--- Begin PAGE EXCERPT ---
Can't free up space because there's not enough space? ;)

darkpixel commented 9 years ago

One of my nodes is 'low' on space. Down to ~16 GB.

So I tried to run curator to remove older logs and I get the following message:

[2015-01-12 11:53:50,250][INFO ][cluster.metadata         ] [tetrad] [logstash-2014.12.13] deleting index
[2015-01-12 11:53:50,251][DEBUG][action.admin.indices.delete] [tetrad] [logstash-2014.12.13] failed to delete index
java.lang.IllegalStateException: Free bytes [4518450191893] cannot be less than 0 or greater than total bytes [4509977353216]
        at org.elasticsearch.cluster.DiskUsage.<init>(DiskUsage.java:36)
        at org.elasticsearch.cluster.routing.allocation.decider.DiskThresholdDecider.canRemain(DiskThresholdDecider.java:439)
        at org.elasticsearch.cluster.routing.allocation.decider.AllocationDeciders.canRemain(AllocationDeciders.java:105)
--- End PAGE EXCERPT ---
--- Begin EXTRACTED ENTRIES ---
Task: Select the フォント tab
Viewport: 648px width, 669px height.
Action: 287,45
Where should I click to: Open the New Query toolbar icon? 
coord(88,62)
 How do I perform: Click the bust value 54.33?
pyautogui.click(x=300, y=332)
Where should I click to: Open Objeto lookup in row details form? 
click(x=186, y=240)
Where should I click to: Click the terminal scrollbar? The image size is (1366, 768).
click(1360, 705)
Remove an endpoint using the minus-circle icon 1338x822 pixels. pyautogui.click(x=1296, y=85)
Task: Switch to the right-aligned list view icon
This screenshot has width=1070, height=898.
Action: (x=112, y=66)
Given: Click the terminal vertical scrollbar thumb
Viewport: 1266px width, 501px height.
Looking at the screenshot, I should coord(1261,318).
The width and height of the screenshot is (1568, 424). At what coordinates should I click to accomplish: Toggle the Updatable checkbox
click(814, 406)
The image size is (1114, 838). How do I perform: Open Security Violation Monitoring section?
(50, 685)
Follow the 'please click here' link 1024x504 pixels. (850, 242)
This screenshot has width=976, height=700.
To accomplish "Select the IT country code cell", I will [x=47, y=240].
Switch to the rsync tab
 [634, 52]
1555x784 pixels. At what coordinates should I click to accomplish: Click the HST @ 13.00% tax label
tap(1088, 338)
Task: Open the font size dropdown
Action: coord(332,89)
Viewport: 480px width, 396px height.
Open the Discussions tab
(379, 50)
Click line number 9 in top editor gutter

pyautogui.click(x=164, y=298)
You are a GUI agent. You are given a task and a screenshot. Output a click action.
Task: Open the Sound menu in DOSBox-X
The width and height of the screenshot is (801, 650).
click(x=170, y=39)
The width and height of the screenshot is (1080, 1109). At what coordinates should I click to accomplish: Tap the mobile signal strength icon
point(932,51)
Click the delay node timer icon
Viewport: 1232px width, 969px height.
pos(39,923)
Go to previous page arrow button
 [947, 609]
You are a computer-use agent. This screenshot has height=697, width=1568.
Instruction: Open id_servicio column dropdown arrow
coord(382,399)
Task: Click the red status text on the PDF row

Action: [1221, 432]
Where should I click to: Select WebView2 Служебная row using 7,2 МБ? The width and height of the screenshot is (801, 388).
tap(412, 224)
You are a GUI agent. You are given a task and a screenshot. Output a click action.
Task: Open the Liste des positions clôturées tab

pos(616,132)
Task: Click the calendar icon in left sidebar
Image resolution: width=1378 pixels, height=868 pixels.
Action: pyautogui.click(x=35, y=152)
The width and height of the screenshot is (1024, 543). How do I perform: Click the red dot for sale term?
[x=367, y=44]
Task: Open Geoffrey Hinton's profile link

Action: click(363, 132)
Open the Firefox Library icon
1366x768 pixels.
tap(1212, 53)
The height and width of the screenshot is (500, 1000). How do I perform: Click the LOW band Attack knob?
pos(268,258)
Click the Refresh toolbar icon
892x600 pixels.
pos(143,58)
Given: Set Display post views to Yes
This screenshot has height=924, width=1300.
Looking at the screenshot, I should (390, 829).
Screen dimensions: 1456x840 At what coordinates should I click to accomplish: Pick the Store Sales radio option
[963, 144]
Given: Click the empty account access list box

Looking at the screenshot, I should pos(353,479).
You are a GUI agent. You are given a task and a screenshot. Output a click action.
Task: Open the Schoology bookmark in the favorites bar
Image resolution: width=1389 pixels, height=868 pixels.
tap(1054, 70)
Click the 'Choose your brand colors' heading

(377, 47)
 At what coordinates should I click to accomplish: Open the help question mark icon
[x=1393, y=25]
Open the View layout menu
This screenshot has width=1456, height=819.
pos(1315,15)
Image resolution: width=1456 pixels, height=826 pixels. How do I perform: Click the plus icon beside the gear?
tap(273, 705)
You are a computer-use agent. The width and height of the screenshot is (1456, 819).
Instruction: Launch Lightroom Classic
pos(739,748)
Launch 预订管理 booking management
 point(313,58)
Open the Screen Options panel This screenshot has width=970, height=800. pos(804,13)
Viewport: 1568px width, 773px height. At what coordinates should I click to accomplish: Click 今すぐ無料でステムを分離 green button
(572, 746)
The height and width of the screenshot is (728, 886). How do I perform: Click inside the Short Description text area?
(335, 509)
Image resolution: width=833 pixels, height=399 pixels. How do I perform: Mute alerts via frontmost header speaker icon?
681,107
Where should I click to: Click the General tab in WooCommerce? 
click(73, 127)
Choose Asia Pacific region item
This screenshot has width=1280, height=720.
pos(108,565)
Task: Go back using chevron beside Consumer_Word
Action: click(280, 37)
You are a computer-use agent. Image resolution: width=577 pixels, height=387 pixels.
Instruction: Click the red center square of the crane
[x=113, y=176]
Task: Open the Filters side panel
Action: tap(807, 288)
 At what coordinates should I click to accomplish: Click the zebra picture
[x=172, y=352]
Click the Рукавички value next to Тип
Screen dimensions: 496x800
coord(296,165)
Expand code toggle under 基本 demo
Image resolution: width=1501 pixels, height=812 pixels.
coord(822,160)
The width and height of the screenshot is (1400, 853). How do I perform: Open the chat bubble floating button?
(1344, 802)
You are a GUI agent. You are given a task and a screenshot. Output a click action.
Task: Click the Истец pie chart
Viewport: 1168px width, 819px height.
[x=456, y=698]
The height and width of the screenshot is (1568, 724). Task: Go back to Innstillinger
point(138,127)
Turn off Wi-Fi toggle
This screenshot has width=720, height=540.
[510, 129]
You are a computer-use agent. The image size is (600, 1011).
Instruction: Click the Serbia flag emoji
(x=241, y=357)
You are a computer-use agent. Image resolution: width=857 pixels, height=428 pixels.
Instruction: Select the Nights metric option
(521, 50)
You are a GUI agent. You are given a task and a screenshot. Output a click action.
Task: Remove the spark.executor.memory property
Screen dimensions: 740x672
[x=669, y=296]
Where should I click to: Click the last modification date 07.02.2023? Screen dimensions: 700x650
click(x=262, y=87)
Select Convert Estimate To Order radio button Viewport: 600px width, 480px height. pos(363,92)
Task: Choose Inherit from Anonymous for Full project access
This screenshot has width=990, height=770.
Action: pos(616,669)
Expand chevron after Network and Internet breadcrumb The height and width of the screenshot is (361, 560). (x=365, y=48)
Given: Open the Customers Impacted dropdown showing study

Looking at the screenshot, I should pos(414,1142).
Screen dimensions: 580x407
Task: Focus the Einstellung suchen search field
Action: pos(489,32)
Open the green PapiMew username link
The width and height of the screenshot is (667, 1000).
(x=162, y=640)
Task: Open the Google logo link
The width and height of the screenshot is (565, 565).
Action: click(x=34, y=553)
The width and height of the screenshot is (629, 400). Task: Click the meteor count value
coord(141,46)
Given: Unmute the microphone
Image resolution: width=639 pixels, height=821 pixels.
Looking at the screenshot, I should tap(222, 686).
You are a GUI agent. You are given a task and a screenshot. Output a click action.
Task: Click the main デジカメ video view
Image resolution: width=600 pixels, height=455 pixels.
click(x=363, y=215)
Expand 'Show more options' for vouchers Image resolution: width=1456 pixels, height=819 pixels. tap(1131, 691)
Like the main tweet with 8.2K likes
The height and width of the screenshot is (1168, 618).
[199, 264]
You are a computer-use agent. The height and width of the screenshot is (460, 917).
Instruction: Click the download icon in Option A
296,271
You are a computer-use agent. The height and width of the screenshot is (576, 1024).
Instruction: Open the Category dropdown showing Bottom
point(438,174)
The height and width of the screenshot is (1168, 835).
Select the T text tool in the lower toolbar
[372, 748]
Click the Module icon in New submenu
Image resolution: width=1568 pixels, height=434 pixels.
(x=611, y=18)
--- End EXTRACTED ENTRIES ---
Continue the Elasticsearch disk space thread from the point where it ends.

> [RESULT BELOW]
        at org.elasticsearch.cluster.routing.allocation.AllocationService.moveShards(AllocationService.java:257)
        at org.elasticsearch.cluster.routing.allocation.AllocationService.reroute(AllocationService.java:223)
        at org.elasticsearch.cluster.routing.allocation.AllocationService.reroute(AllocationService.java:160)
        at org.elasticsearch.cluster.routing.allocation.AllocationService.reroute(AllocationService.java:146)
        at org.elasticsearch.cluster.metadata.MetaDataDeleteIndexService$2.execute(MetaDataDeleteIndexService.java:130)
        at org.elasticsearch.cluster.service.InternalClusterService$UpdateTask.run(InternalClusterService.java:329)
        at org.elasticsearch.common.util.concurrent.PrioritizedEsThreadPoolExecutor$TieBreakingPrioritizedRunnable.run(PrioritizedEsThreadPoolExecutor.java:153)
        at java.util.concurrent.ThreadPoolExecutor.runWorker(ThreadPoolExecutor.java:1145)
        at java.util.concurrent.ThreadPoolExecutor$Worker.run(ThreadPoolExecutor.java:615)
        at java.lang.Thread.run(Thread.java:745)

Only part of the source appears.